Isda OTC derivatives operations benchmarking survey shows mixed results

Isda’s third operations survey, conducted to provide firms with a benchmark for their data capture, confirmation and settlement procedures, polled 65 firms – an increase from the 61 in 2001. It is the first to include data relating to credit and equity derivatives processing.

The survey shows an increase in automation, most notable for FRAs and vanilla swaps. “The most common results are either no automation, or substantial automation, suggesting an ‘all or nothing’ approach: that is, once a firm institutes some automation, it applies it widely,” the survey’s authors said.

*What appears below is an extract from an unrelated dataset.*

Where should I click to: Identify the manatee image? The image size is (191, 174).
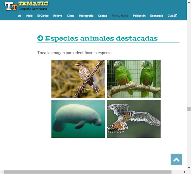(x=78, y=119)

The responses indicated that front-office trade data errors, usually involving dates, are most common for credit derivatives. Twenty-one percent of these errors relate to credit derivatives, while 10% involve FRAs and 17% involve vanilla swaps.

The survey also reported that confirmation production has slowed for FRAs and for vanilla swaps. New and non-standard products, waiting time for documentation, and approval from legal and compliance areas are to blame, Isda said.

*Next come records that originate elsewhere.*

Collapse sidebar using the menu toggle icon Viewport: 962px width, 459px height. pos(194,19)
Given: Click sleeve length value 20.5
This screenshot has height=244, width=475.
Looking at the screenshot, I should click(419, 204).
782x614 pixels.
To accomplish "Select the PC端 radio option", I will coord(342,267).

The survey participants reported an average of 803 new OTC trades per week during 2001, up from 689 in last year’s survey. But volumes at large firms decreased from 1,975 trades per week to 1,900; while volumes for small firms nearly tripled at 166 from 57 trades the previous year.

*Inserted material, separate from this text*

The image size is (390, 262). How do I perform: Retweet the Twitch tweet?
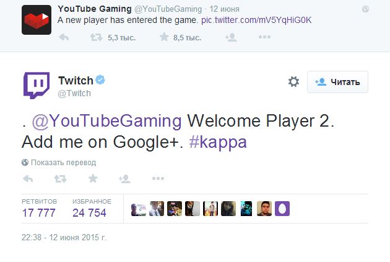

Most respondents expected volumes for products to remain stable or to increase by a maximum of 25% in the next year. The only exception is credit derivatives volumes, which most respondents expected to increase by more than 25%. Firms reported that signed master agreements were in place with more than 92% of counterparties, up from 85% last year.

The survey found that 100% of trade details for FRAs and 98% for vanilla interest rate and currency swaps were available for processing the same day, compared with 77% for credit derivatives and 83% for equity derivatives. In terms of trade confirmation, firms reported that over 90% of vanilla swaps and FRA confirmations were sent out within two days (T+2). But confirmations for credit and equity derivatives were generally slower, with only 48% of credit derivatives and 62% of equity derivatives confirmations being sent out by T+2.

FRAs and vanilla swaps showed a higher level of automation than credit and equity derivatives. Functions with the highest degree of automation included the transfer of front-office trade data to the operations system, the transfer of data from the operations systems to the general ledger and the addition of data to the front-office record. Of respondents that reported no current automation, 69% said they planned future automation for FRAs and 80% said they would automate credit derivatives.